In the 1970s, cross-coupling reactions between Grignard reagents and halides, with a transition metal as catalyst, were studied extensively. Study results revealed that Fe, Co, Ni, Pd, Cu, Ag and many other transition metals exhibit catalytic actions. Ketone synthesis by means of a transition metal catalyst is widely known as a typical example of study results (eqs. 9 thru 10).
Since alkyne hydrogen is highly acidic, it reacts with a Grignard reagent to form an alkynyl magnesium halide (eq. 11).
Reacting a Grignard reagent with a metal halide enables the synthesis of an alkyl metal compound.

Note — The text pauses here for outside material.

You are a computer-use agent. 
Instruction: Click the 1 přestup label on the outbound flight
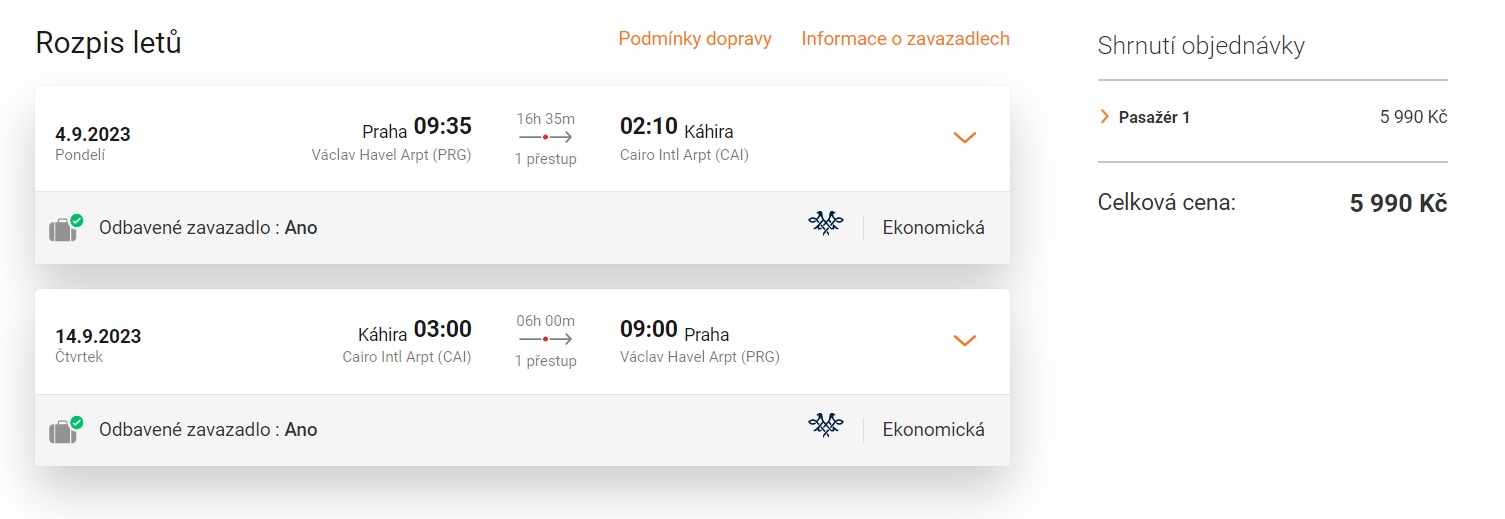click(546, 159)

This reaction is used to industrially produce organometallic compounds (eq. 12).
Production of Grignard reagents requires various industrial techniques for raw material and solvent dehydration/drying, reaction heat reduction etc. Grignard reagents produced by employing these techniques are used to produce organometallic compounds (organotin compounds, organosilicon compounds, organoboron compounds etc.), as well as primary materials and intermediates of pharmaceuticals and agrochemicals.
Organometallic compounds
Grignard reagents are widely used to produce organometallic compounds on an industrial scale. The following are typical examples of metals, semimetals and other metallic species that are produced industrially, and their applications.
(1) Organotin compounds
Various organotin compounds can be produced by reacting Grignard reagents with tin tetrachloride.
Organotin compounds are used as stabilizer for vinyl chloride resins, catalyst for hardening urethane, catalyst for hardening silicon resin, and other industrial purposes.
(2) Organosilicon compounds
Combinations of Grignard reagents and suitable types of raw silicon compounds enable the production of various kinds of symmetric and asymmetric di-, tri- and tetra-organosilicon compounds (eqs. 13 thru 15).
These compounds are used as protective groups in organic synthesis, metallocene catalyst materials for olefin polymerization and intermediates in pharmaceutical synthesis.
(3) Organophosphorous compounds
The phosphine compound is a typical example of industrially useful organophosphorous compounds produced using Grignard reagents. Phosphine compounds, which can be made from Grignard reagents and halide phosphates (eq. 16), are used as Wittg reagents for vitamin synthesis, the additives for various synthetic resins, and for other applications.
Phosphonium salt, R3PR’X, which can be produced by reacting the above R3P with an alkyl halide, is useful as a phase-transfer catalyst.
(4) Organoboron compounds
Phenylboronic acids, which are used for Suzuki-Miyaura cross-coupling reactions, are synthesized from Grignard reagents and boric-acid esters (eq. 17).